The installation at the Kunsthaus is the logical successor to the one presented at the Centre Pompidou, which focused on the holdings of the dealer Paul Rosenberg. Indeed, many works looted from the latter ended up serving as "bargaining chips" between Rochlitz and Göring. Having established this fact and seeing the significance of this historical aspect, I began searching for all kinds of documentation related to this dealer (lists, reports, interrogations, claim files from looted families, and iconographic sources) at the Archives Center for Diplomatic Affairs of the Ministry of Foreign Affairs.

In parallel with this "paper" archive research, I also rely on the primary database available on the internet (https://www.errproject.org/jeudepaume/card_advanced_search.php) to compile the complete listing of the exchanged works. This database, incredibly and unfortunately vast, remains at times incomplete and imprecise (paintings without images, inaccurate information, etc.). Regarding my interventions on this information, the idea is more to find the missing images than to correct errors in provenance.

Part of my research also took place, in an essentially intuitive manner, at the Library of the National Institute of Art History (INHA). It was, for example, in this institution where books are widely available in open access that I located the image of a Modigliani portrait missing from the database (https://www.errproject.org/jeudepaume/card_view.php?CardId=5979) by reading the latest work by Hans Christian Lohr; this type of discovery is added to the file.

The images that complete the files come from many different sources, sometimes from professional sites, sometimes from "amateur" sites fueled by volunteers or data scrapers. Catalogues, books, archival collections, and the internet (WikiArt, DHM, Lost Art, auction house websites, etc.).

Finally, the last intervention I permit myself is to indicate, when I find it, the current location of the paintings. This generally happens by combing through the online collections of museums; I also sometimes use image recognition software (this is how I located the Modigliani currently present—in a "not exactly legitimate" manner—at the Sprengel Museum in Hanover).

To summarize, the idea for each development of La Loi normale des erreurs, starting from a specific line of inquiry, is to elaborate a list of works and then put a "face" on each of them; it is then a matter of gathering them into a body of documentation and finally producing an installation that translates, piece by piece, the volume of the paintings in question.
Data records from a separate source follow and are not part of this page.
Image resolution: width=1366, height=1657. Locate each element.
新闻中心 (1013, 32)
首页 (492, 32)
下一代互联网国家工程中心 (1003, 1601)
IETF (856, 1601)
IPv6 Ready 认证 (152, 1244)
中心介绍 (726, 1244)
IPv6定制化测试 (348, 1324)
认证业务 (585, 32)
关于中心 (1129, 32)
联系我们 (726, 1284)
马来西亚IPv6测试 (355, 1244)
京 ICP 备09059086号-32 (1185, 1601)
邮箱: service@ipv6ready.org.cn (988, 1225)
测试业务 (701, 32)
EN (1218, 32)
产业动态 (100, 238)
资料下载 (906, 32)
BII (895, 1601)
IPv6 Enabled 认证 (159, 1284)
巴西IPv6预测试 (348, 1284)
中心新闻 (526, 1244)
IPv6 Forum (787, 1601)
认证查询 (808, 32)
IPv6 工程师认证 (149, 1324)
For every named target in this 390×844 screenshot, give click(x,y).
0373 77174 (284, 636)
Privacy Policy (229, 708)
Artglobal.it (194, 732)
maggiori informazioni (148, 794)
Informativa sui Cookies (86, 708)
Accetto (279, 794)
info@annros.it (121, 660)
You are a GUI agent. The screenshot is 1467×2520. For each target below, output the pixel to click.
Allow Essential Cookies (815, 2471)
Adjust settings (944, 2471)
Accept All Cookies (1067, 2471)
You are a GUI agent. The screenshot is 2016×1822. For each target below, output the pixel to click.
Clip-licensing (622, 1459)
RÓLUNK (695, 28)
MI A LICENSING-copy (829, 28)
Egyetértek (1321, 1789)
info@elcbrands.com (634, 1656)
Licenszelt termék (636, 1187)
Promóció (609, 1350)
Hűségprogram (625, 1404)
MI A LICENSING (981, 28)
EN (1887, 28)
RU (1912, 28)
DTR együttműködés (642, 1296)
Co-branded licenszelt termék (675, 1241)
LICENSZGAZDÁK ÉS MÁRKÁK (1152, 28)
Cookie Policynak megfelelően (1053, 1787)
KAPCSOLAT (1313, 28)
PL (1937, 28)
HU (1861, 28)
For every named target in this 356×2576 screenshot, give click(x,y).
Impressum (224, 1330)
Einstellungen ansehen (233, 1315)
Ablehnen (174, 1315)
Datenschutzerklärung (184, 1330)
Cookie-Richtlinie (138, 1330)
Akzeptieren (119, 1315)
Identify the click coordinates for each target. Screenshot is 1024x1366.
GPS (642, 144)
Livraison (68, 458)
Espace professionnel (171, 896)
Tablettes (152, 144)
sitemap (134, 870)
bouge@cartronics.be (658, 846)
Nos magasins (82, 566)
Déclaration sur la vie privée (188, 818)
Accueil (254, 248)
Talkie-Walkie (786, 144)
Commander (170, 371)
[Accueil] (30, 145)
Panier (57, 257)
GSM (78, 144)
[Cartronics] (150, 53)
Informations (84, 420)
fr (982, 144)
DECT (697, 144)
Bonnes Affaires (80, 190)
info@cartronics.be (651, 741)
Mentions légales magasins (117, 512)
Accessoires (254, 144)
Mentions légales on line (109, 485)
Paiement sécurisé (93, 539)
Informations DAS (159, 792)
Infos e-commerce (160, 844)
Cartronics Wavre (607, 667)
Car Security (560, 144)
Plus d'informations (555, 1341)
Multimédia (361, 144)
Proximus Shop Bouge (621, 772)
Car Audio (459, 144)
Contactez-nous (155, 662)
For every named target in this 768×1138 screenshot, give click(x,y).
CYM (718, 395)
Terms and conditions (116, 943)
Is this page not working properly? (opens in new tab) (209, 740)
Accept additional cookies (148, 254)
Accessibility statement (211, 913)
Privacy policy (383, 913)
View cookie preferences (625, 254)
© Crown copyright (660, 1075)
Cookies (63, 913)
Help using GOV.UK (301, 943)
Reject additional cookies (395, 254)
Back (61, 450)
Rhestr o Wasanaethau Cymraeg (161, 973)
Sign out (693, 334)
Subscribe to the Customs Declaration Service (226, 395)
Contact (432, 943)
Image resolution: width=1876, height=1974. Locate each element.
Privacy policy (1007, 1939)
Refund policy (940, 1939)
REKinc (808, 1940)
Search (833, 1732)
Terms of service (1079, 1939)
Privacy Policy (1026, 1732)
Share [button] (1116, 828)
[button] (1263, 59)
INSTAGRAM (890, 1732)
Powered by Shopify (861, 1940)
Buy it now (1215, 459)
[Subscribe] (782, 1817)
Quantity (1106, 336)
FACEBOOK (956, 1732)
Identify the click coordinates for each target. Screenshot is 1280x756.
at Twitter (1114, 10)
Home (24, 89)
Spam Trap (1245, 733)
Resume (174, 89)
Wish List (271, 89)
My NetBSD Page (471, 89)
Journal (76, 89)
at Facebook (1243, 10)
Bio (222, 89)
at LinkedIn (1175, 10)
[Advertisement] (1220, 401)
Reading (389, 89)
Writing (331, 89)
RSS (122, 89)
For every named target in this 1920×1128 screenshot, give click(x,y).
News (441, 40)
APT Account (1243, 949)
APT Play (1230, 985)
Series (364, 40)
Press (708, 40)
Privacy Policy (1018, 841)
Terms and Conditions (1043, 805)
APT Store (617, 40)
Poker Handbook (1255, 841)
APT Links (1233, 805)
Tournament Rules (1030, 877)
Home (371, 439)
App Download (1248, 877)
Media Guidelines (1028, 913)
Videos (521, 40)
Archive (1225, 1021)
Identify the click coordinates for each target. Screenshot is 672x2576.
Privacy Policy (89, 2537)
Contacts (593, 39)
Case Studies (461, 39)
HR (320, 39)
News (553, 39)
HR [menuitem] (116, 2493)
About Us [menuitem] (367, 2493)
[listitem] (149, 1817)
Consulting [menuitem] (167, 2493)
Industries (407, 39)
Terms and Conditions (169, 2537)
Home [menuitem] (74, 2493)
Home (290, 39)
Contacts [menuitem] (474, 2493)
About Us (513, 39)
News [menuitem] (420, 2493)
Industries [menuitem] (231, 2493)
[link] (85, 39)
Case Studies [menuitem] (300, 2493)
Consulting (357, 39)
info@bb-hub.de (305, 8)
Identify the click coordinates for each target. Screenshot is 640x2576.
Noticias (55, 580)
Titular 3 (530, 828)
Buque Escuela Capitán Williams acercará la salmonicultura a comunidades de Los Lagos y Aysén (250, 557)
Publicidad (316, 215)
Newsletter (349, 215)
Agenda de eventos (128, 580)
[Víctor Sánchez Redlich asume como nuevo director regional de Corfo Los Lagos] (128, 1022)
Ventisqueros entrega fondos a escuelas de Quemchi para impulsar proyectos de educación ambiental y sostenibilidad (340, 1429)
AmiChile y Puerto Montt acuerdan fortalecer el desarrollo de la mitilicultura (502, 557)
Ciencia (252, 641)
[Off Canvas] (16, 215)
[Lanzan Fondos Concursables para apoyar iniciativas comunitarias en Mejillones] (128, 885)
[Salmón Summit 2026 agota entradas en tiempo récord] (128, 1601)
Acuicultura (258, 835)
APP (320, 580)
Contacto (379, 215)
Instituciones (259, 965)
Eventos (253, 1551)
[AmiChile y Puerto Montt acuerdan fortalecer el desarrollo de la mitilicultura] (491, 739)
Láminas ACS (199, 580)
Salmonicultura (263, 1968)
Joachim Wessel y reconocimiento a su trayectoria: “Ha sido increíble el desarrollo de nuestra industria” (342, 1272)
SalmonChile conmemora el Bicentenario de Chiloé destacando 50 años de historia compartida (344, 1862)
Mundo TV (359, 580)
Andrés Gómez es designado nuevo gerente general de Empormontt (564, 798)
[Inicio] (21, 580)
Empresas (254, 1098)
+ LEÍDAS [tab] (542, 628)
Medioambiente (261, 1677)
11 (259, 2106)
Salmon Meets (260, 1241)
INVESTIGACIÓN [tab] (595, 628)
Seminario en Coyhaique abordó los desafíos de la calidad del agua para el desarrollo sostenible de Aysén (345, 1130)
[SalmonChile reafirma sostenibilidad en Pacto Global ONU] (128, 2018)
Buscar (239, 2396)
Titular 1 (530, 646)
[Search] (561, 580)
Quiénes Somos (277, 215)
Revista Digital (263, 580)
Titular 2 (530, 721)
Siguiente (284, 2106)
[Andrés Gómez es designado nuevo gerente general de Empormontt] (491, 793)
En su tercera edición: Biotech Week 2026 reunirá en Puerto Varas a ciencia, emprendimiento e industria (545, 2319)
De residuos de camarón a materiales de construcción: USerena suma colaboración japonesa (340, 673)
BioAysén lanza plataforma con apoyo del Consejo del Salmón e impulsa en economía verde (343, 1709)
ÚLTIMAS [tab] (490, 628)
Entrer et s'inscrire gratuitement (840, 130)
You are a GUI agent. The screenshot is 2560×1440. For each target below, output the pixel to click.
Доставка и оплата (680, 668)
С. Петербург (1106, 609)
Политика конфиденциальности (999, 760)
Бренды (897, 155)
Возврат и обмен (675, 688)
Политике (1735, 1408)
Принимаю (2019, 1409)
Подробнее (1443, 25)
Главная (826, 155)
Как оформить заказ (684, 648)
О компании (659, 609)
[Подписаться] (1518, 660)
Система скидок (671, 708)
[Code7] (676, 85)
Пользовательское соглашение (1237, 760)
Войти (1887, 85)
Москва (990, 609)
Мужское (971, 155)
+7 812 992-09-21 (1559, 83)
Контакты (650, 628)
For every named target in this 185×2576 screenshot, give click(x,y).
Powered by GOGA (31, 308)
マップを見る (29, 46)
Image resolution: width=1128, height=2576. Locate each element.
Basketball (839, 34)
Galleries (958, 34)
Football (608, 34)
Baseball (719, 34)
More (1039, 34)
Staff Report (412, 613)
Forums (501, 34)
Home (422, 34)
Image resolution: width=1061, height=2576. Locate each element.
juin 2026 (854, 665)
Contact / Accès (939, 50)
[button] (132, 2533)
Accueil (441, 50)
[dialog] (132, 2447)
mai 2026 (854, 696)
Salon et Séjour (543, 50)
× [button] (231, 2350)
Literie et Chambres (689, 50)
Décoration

Provenance errors—such as the one found for Renoir's Little Irene, to my knowledge the only one found among the paintings involved in the transactions—are left visible on the files even if I have identified them (https://www.errproject.org/jeudepaume/card_view.php?CardId=8996). Indeed, it is more important to me to put an image on a "registration number," for the sake of embodiment, than to correct a "detail": this task belongs, in my view, more to the historian or the database administrator than to myself.